### EXERCISE DIRECTIONS:
Please copy the material between the lines holding "Go to the previous page arrow" and "tap(331, 151)", inclusive, swapping "Explore plans" for "Compare plans" and keeping everything else the same.

------------

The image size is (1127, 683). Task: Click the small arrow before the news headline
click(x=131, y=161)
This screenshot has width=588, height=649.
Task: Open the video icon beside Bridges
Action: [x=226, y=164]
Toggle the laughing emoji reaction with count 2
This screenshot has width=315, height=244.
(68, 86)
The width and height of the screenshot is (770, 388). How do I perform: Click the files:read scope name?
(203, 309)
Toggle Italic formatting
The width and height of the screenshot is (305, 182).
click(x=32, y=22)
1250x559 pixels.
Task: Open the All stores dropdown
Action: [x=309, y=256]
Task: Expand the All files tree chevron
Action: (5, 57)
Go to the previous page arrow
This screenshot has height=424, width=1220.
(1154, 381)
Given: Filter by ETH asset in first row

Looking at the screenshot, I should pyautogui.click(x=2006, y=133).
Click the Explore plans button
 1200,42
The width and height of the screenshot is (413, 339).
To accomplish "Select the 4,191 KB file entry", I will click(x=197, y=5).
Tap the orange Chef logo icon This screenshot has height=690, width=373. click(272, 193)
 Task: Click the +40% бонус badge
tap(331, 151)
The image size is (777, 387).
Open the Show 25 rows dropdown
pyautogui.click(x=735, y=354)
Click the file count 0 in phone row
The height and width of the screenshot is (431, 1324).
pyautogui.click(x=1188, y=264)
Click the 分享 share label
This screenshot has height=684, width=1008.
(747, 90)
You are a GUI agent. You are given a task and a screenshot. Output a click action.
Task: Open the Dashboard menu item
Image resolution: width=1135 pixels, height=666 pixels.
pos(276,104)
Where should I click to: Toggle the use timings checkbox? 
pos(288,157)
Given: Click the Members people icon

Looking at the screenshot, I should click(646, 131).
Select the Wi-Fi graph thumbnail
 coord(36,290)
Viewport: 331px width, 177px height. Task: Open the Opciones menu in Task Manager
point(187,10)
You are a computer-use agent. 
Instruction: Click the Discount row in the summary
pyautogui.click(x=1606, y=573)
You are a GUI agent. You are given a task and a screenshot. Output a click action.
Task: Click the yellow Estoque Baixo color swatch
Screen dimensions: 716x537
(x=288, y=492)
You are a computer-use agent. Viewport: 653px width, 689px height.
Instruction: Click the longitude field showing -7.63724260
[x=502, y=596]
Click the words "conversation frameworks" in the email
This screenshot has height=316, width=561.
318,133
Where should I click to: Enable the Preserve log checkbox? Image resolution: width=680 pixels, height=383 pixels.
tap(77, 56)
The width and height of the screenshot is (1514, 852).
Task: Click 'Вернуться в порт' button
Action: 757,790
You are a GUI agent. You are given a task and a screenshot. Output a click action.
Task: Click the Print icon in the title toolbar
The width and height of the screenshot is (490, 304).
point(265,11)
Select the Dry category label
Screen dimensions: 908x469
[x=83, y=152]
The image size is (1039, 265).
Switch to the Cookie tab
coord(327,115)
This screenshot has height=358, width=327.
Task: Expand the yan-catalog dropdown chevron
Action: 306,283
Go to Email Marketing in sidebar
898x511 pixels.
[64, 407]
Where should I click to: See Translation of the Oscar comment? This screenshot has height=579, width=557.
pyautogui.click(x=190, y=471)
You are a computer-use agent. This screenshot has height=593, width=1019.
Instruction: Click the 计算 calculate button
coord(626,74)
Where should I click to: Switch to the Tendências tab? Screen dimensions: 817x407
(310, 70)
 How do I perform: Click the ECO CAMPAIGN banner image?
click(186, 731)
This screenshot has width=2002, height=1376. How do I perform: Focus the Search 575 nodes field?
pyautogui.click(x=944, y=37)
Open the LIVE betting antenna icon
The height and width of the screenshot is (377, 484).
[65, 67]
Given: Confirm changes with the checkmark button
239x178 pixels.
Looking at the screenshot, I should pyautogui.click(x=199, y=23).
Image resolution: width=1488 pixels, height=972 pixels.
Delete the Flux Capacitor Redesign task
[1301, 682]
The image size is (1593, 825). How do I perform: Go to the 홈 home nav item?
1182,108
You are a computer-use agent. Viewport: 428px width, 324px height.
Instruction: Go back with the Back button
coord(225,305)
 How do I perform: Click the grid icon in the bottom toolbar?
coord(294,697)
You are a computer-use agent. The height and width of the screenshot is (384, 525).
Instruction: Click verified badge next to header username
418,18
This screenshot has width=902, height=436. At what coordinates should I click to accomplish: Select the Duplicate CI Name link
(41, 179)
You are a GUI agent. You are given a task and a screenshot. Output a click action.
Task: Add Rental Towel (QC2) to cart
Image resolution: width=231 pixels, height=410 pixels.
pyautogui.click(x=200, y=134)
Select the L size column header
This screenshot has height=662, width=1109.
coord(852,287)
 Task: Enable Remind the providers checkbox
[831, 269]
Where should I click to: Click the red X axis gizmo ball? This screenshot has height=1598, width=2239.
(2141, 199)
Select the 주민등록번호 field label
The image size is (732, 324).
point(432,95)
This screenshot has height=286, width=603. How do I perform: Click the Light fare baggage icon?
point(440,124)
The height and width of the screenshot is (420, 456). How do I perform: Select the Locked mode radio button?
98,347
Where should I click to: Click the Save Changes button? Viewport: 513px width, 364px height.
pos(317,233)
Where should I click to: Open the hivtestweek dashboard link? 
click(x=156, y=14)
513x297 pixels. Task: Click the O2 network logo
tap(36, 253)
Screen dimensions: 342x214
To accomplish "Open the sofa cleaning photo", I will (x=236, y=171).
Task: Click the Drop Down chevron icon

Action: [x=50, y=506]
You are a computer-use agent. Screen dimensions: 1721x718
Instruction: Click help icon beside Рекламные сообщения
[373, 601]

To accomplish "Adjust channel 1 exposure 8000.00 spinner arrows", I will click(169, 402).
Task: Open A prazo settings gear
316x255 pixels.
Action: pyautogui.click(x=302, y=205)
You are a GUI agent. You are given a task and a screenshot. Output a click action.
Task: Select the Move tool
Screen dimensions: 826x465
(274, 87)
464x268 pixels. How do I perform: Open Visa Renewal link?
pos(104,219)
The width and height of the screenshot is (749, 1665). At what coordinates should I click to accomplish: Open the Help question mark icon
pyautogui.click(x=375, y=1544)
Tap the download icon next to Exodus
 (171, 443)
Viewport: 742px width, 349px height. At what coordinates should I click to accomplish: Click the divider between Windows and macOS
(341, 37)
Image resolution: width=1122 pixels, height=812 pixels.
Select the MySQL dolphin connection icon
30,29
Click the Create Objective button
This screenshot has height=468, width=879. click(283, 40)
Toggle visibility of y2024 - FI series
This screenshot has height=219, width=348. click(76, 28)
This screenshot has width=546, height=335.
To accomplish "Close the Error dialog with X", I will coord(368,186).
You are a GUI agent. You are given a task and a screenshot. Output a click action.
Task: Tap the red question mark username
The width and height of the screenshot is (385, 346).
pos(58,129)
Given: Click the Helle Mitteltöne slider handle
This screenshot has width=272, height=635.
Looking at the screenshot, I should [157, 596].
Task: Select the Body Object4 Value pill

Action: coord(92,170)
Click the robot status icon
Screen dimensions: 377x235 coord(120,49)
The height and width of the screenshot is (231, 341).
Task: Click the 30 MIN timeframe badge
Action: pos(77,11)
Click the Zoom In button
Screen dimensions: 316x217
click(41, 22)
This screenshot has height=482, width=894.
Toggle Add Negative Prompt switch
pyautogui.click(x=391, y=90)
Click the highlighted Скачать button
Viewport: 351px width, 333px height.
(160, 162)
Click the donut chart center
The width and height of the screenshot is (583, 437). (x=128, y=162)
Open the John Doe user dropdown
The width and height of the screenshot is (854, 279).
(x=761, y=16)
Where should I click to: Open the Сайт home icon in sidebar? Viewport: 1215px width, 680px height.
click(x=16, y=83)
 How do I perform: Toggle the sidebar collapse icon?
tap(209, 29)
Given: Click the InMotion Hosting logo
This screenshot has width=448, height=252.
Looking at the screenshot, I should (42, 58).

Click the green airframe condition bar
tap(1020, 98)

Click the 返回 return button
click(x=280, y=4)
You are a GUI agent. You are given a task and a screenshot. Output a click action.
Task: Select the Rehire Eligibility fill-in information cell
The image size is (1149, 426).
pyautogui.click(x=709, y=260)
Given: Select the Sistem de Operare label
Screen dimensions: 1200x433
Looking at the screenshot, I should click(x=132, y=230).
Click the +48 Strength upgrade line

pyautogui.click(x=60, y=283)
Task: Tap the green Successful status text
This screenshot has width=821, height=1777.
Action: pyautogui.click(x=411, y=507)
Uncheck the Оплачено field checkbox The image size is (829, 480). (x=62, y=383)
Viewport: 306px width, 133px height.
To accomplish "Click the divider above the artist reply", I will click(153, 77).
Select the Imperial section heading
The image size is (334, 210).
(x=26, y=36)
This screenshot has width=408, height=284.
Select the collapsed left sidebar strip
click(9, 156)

------------

### RESULT:
Go to the previous page arrow
This screenshot has height=424, width=1220.
(1154, 381)
Given: Filter by ETH asset in first row

Looking at the screenshot, I should pyautogui.click(x=2006, y=133).
Click the Compare plans button
 1200,42
The width and height of the screenshot is (413, 339).
To accomplish "Select the 4,191 KB file entry", I will click(x=197, y=5).
Tap the orange Chef logo icon This screenshot has height=690, width=373. click(272, 193)
 Task: Click the +40% бонус badge
tap(331, 151)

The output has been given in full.